Byakko menatap Raulla tajam lalu sedikit membanting mangkuk kayu yang dia bawa. "Jika kau tetap memanggilku dengan sebutan 'nona', aku akan marah. Jika aku marah, maka aku tidak tahu apa yang akan kulakukan padamu."
"Baiklah baiklah, maafkan aku."
Dua orang itu segera menghabiskan menu makan malamnya dan menaruh mangkuk kayu tadi di dekat tenda terdekat. Raulla lalu berjalan ke arah Ryu yang tampak sedang memejamkan mata, menikmati sepoi angin malam di bawah cahaya temaram bulan.
Gadis itu duduk di samping Ryu, turut menikmati sepoi angin. Elf berkulit cokelat muda itu perlahan membuka matanya, menampilkan iris birunya yang bersinar memantulkan cahaya bulan. Dia menoleh dan menatap Raulla. Menampilkan senyum datar, kemudian kembali memejamkan mata.
"Suasana hutan di malam hari, memang yang terbaik. Cahaya temaram bulan, sepoi angin, dan juga suara serangga yang saling bersahutan. Seakan alam berkata 'mari sejenak lupakan masalah dan nikmati apa yang Dewa beri'," kata Raulla sembari mengangkat tangannya, membuka telapak tangannya ke arah atas, menikmati angin yang melewati tubuhnya.
"Kau benar."
Ryu berujar tanpa membuka mata. Rambut hitamnya bergerak ke kanan dan ke kiri akibat angin yang berhembus. Pakaiannya sedikit tersingkap, jubahnya bergerak ke arah depan dan belakang. Dia kembali membuka matanya perlahan, mengambil posisi duduk kemudian menatap dalam ke mata Raulla.

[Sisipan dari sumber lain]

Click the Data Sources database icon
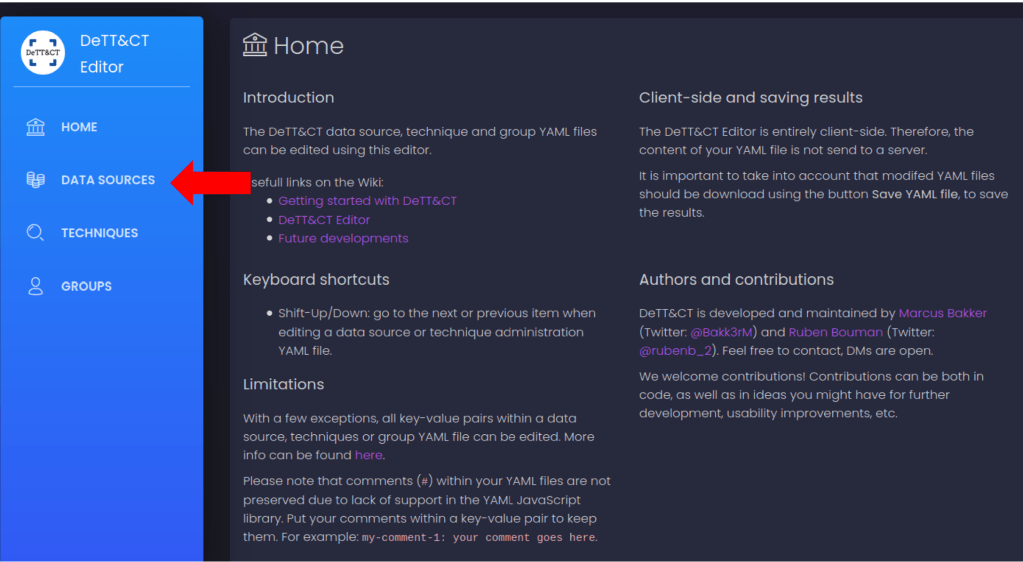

"Kau ingat, kan? Kita masih memiliki latihan lagi, ayo," ujar Ryu sembari beranjak dari posisi duduknya. Disusul Raulla yang sudah membawa tas kecil berisi ramuan penyembuh dan tongkat sihirnya. Mereka berdua berlari menembus gelapnya malam menuju ke bukit kecil di sisi selatan.
KAMU SEDANG MEMBACA
Cassanova: Akar Masalah
Fantasy[TRILOGI CASSANOVA-BOOK 1] FANTASY-ROMANCE Beberapa chapter memiliki unsur kekerasan, dimohon kebijakan pembaca dalam menyikapi. Terima kasih. BEST RANK [24-04-2021] #2 in Magical Realism #4 in Dwarf #11 in Duniaparalel #13 in Otherworld #14 in Ca...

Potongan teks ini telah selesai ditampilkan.